To do
Repeat the lines below exactly as they appear, but leave out the images.

Dataset records
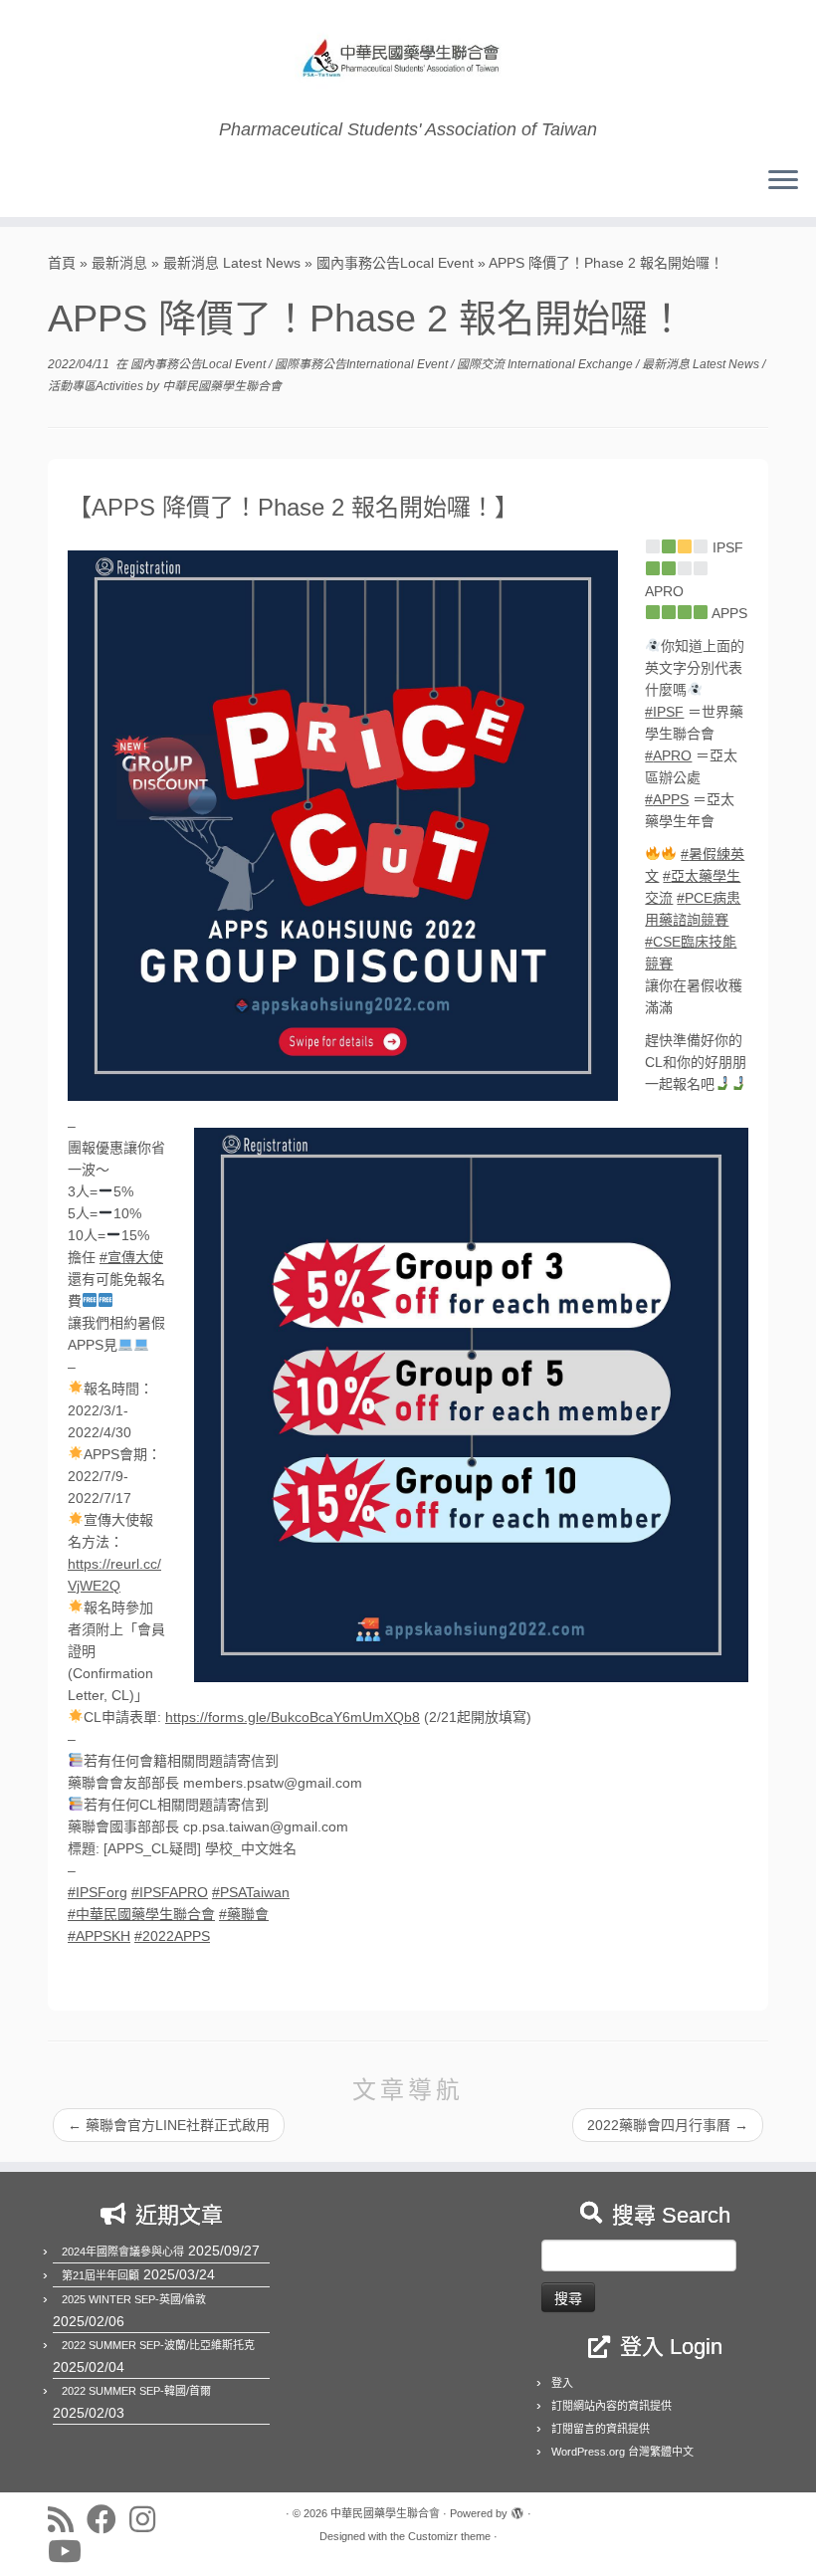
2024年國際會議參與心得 (123, 2251)
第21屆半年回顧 (100, 2275)
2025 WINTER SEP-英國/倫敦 (134, 2299)
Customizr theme (449, 2536)
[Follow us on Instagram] (148, 2519)
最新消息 (119, 263)
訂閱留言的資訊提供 (600, 2429)
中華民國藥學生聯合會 (222, 386)
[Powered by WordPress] (517, 2510)
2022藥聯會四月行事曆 (667, 2125)
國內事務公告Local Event (395, 263)
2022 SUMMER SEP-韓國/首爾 (136, 2391)
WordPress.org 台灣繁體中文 (622, 2452)
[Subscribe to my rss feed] (67, 2519)
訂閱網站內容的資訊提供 (611, 2406)
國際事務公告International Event (363, 364)
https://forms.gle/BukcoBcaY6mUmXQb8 (292, 1717)
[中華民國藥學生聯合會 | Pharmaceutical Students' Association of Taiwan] (408, 59)
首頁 (62, 263)
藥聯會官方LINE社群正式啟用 (169, 2125)
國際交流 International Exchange (546, 364)
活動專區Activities (97, 386)
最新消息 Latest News (232, 263)
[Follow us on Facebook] (108, 2519)
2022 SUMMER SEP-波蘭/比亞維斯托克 (158, 2345)
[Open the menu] (783, 181)
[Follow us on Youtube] (71, 2551)
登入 (562, 2383)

Task solution
2024年國際會議參與心得 (123, 2251)
第21屆半年回顧 (100, 2275)
2025 WINTER SEP-英國/倫敦 (134, 2299)
Customizr theme (449, 2536)
[Follow us on Instagram] (148, 2519)
最新消息 (119, 263)
訂閱留言的資訊提供 (600, 2429)
中華民國藥學生聯合會 (222, 386)
[Powered by WordPress] (517, 2510)
2022藥聯會四月行事曆 (667, 2125)
國內事務公告Local Event (395, 263)
2022 SUMMER SEP-韓國/首爾 (136, 2391)
WordPress.org 台灣繁體中文 (622, 2452)
[Subscribe to my rss feed] (67, 2519)
訂閱網站內容的資訊提供 (611, 2406)
國際事務公告International Event (363, 364)
https://forms.gle/BukcoBcaY6mUmXQb8 (292, 1717)
[中華民國藥學生聯合會 | Pharmaceutical Students' Association of Taiwan] (408, 59)
首頁 (62, 263)
藥聯會官方LINE社群正式啟用 (169, 2125)
國際交流 International Exchange (546, 364)
活動專區Activities (97, 386)
最新消息 Latest News (232, 263)
[Follow us on Facebook] (108, 2519)
2022 SUMMER SEP-波蘭/比亞維斯托克 (158, 2345)
[Open the menu] (783, 181)
[Follow us on Youtube] (71, 2551)
登入 (562, 2383)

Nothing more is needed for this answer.